[Collected data entries]

========

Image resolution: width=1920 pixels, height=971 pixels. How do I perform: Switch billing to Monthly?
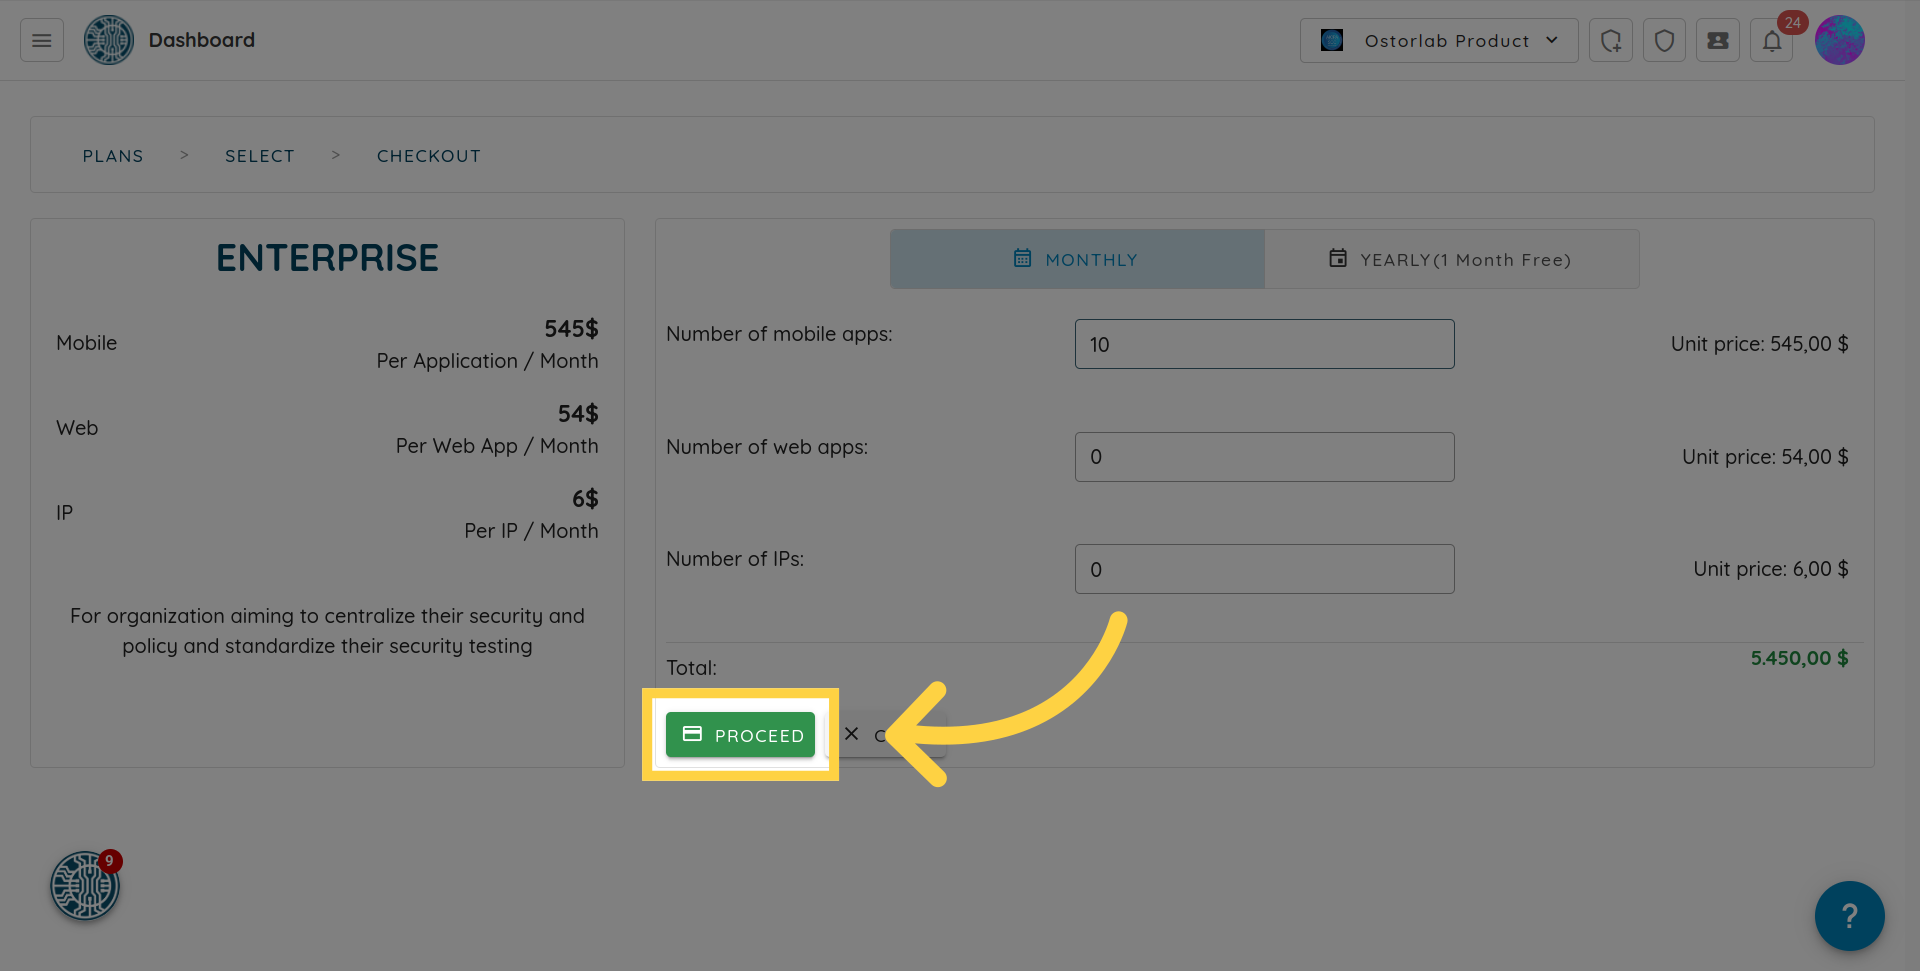1077,259
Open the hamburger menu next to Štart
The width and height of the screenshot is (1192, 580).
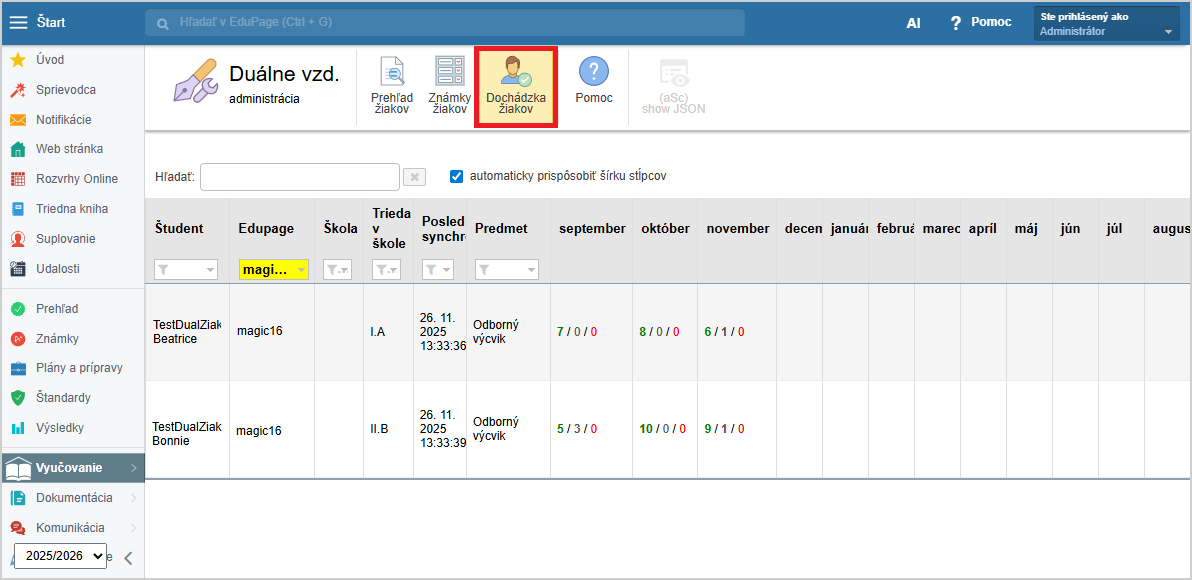point(18,22)
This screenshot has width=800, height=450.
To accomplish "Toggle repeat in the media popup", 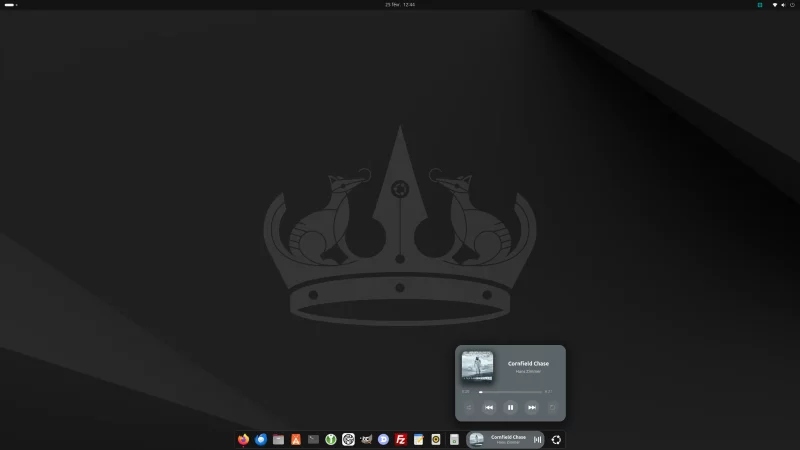I will 552,407.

========

> [YOUR OBJECTIVE] Where a picture appears, omit it; otherwise reproduce each line above from the first to the one with "This screenshot has width=800, height=450.", inclusive.

> [RESPONSE TO THE TASK]
Image resolution: width=1920 pixels, height=971 pixels. How do I perform: Switch billing to Monthly?
1077,259
Open the hamburger menu next to Štart
The width and height of the screenshot is (1192, 580).
point(18,22)
This screenshot has width=800, height=450.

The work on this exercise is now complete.